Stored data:
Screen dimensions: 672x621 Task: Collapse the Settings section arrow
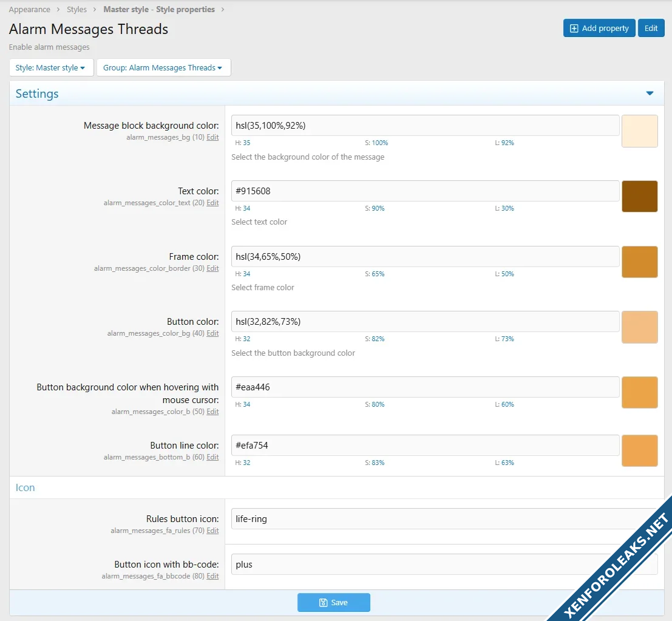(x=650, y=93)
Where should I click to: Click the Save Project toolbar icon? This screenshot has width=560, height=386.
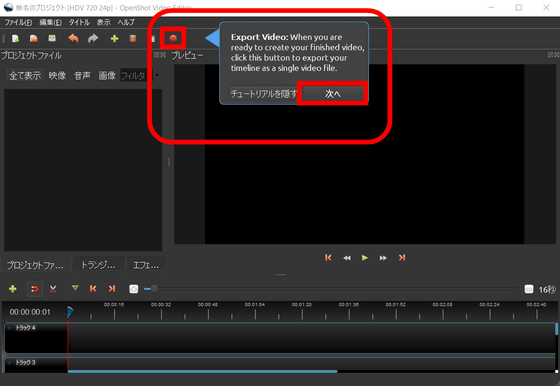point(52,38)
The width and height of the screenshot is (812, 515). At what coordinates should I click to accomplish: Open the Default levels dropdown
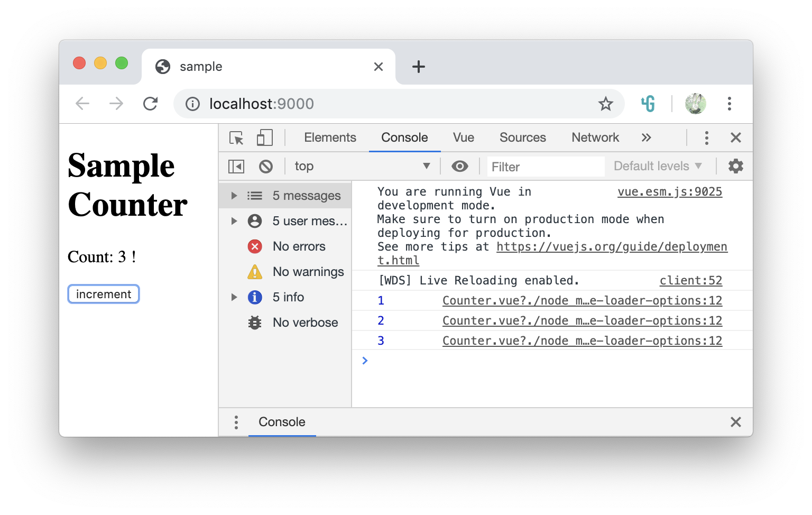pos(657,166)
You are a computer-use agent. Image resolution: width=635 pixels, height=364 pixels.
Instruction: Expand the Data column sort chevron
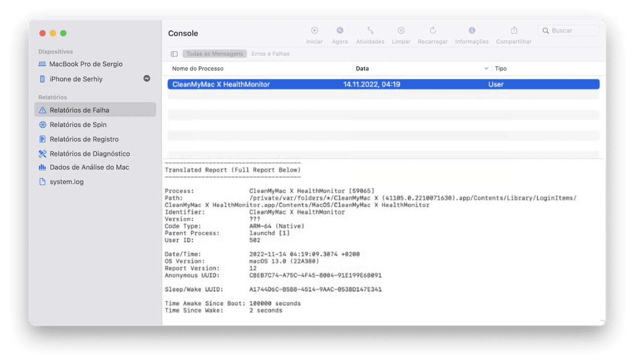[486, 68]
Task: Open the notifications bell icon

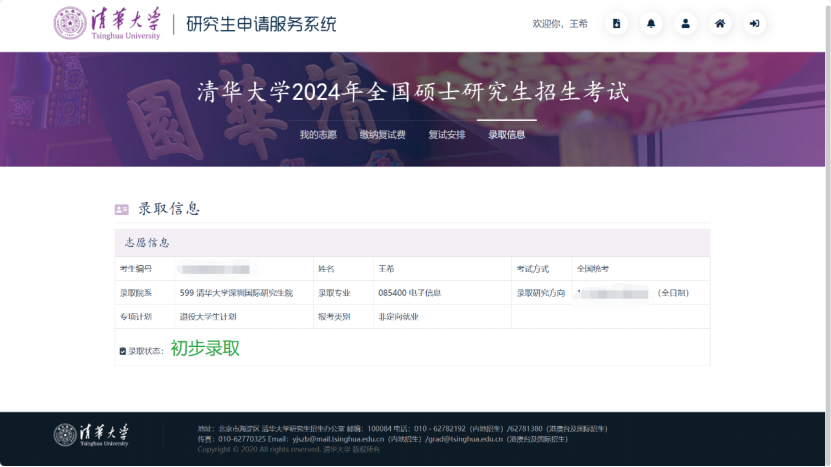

-- Work required --
Leaving out every picture, repeat the records above exactly as they stand.

-- Exercise output --
Screen dimensions: 672x621 Task: Collapse the Settings section arrow
(x=650, y=93)
Where should I click to: Click the Save Project toolbar icon? This screenshot has width=560, height=386.
point(52,38)
The width and height of the screenshot is (812, 515). At what coordinates should I click to accomplish: Open the Default levels dropdown
pos(657,166)
You are a computer-use agent. Image resolution: width=635 pixels, height=364 pixels.
Instruction: Expand the Data column sort chevron
[486, 68]
Task: Open the notifications bell icon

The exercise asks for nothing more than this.